Nevertheless, the mechanism of lncRNA polymorphisms on the tumorigenesis of CRC is unclear. Previous studies reported that lncRNA GAS5 rs55829688 polymorphism increased CRC risk by modulating the binding affinity of the transcription factors YY1 to GAS5 promotor[27]. Moreover, MALAT1 rs664589 polymorphism increased CRC risk by binding to miRNA-194-5p, which resulted in an overexpression of MALAT1[28]. Taken together, lncRNA polymorphisms could induce the occurrence of tumor by binding to transcription factors, binding to miRNA and so on.

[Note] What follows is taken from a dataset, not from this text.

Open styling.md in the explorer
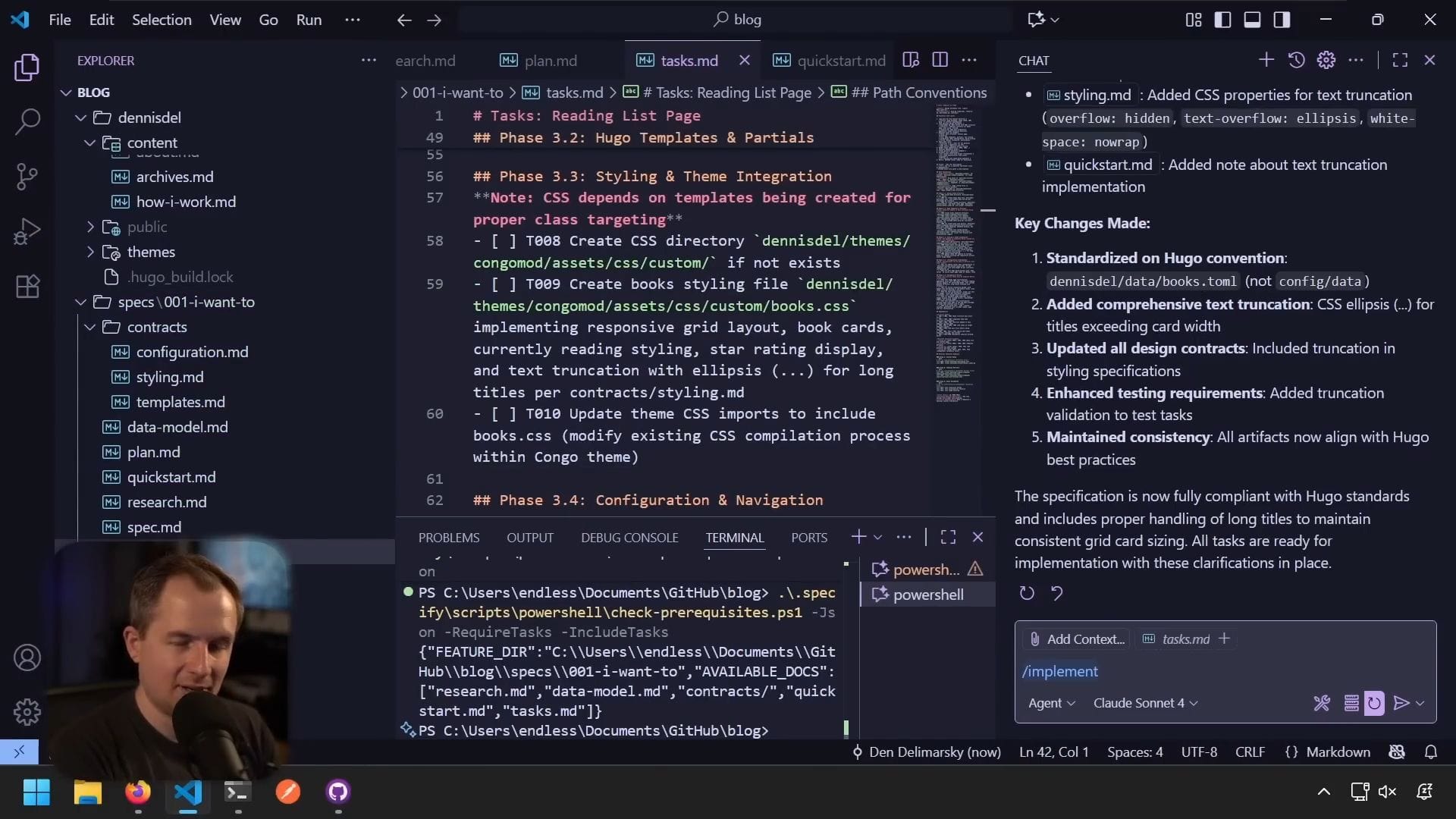Viewport: 1456px width, 819px height. click(170, 377)
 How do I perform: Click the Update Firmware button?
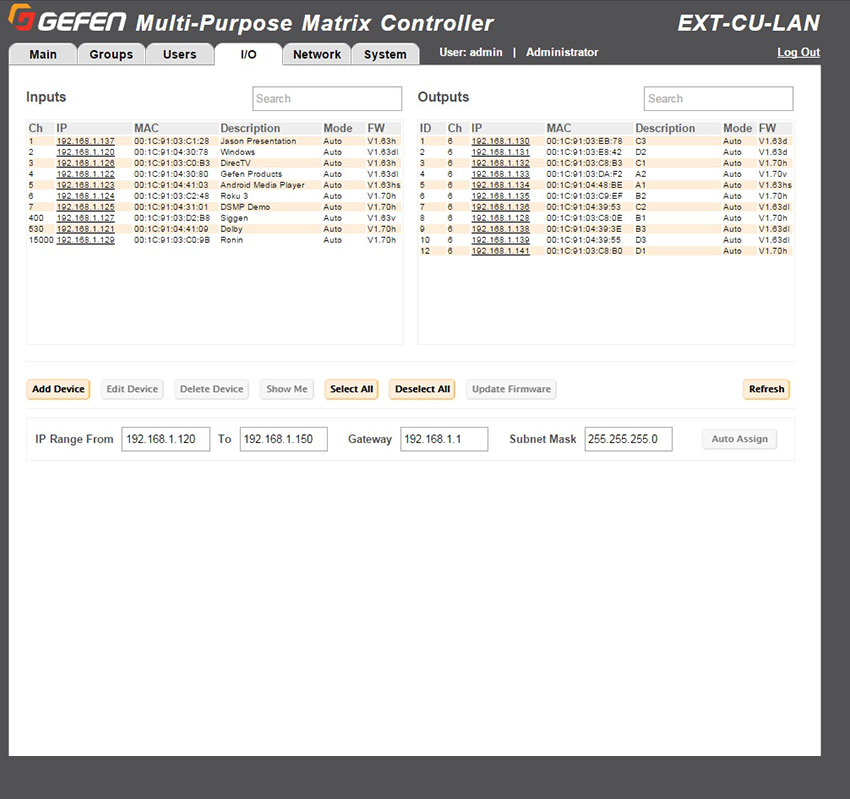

To the best of our knowledge, our research focused on the possible association of lncRNA rs944289 and rs7990916 polymorphisms with CRC risk for the first time. There still existed several limitations in the study. Firstly, this case–control study only focused on Chinese Han populations. Secondly, the two lncRNAs selected in our study may not be comprehensive because there may be other genetic polymorphisms that affected the risk of CRC. Thirdly, we did not perform the association of lncRNA rs944289 and rs7990916 polymorphisms with tumor stages, patients’ prognosis, or other associated risk factors, which might affect the precision of estimating the effect of these two polymorphisms on the CRC risk. Finally, we did not investigate the mechanism of the two polymorphisms during the tumorigenesis of CRC. Nevertheless, our study provides clews for a further mechanism study and provides possible biomarkers for CRC diagnosis.

Conclusions

In summary, we proved that the lncRNA rs944289 might be significantly related to the decreased risk of CRC in the Chinese Han populations. However, there was no significant difference between lncRNA rs7990916 polymorphism and CRC risk except for the subgroup of age < 61. In the future studies, larger samples including detailed clinical information and different ethnic populations should be conducted to validate our findings.